Nie przegap żadnego wydarzenia! Ściągnij aplikację Sport.pl LIVE na Androida!

Przemysław Iwańczyk: Da się oglądać naszą ligę?

Tomasz Łapiński: Pewnie, że tak. Co prawda czasem trzeba samozaparcia, bo niektóre mecze odstają, ale tragedii nie widzę.

Co cię tak ujmuje?

- Koszula bliższa ciału. Najbardziej działa na nasze emocje coś, co nas dotyczy. Oczywiście możemy mówić, że poziom jest słaby, ale porównywanie do lig zachodnich nie ma sensu, bo jakością zdecydowanie odstajemy i wiedzą o tym wszyscy. Zaskakujące scenariusze meczów, niespodziewany układ tabeli, to wszystko naprawdę może porwać.

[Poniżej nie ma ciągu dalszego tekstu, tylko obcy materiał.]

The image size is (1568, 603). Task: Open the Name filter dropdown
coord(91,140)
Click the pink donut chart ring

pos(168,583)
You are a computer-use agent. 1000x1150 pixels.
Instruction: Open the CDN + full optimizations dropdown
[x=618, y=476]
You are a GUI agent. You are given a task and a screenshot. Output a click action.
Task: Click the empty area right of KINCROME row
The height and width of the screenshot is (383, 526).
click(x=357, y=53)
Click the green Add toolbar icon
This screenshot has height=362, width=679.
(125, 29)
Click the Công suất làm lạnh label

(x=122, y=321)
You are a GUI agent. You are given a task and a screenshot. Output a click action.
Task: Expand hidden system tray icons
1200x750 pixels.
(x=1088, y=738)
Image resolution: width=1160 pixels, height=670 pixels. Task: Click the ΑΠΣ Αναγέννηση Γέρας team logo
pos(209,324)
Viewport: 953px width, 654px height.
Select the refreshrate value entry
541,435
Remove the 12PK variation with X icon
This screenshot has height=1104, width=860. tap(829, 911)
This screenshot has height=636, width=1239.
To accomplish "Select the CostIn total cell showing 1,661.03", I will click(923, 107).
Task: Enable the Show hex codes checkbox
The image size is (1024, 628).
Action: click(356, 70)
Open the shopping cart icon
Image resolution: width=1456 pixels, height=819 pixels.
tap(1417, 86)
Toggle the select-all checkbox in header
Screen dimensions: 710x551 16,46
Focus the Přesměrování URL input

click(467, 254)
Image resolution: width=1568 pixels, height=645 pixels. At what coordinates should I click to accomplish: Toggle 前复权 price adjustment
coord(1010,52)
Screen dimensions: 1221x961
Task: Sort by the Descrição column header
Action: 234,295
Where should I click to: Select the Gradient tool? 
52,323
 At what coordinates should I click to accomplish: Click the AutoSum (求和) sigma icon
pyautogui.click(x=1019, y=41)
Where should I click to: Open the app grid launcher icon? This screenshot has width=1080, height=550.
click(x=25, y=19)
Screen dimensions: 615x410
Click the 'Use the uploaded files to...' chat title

No to co cię porwało najbardziej?

- Legia, Górnik, Polonia, Lech itd. Spokojnie mogę wymienić każdą drużynę, bo każdy ligowiec dał coś emocjonującego. Największym zaskoczeniem była dla mnie gra Piasta. Wydawało się, że jako beniaminek będą murowanym kandydatem do spadku, a oni zaczęli grać bardzo ciekawą, ofensywną piłkę. Widać myśl w tym, co robią na boisku. Siedem zwycięstw to jest coś.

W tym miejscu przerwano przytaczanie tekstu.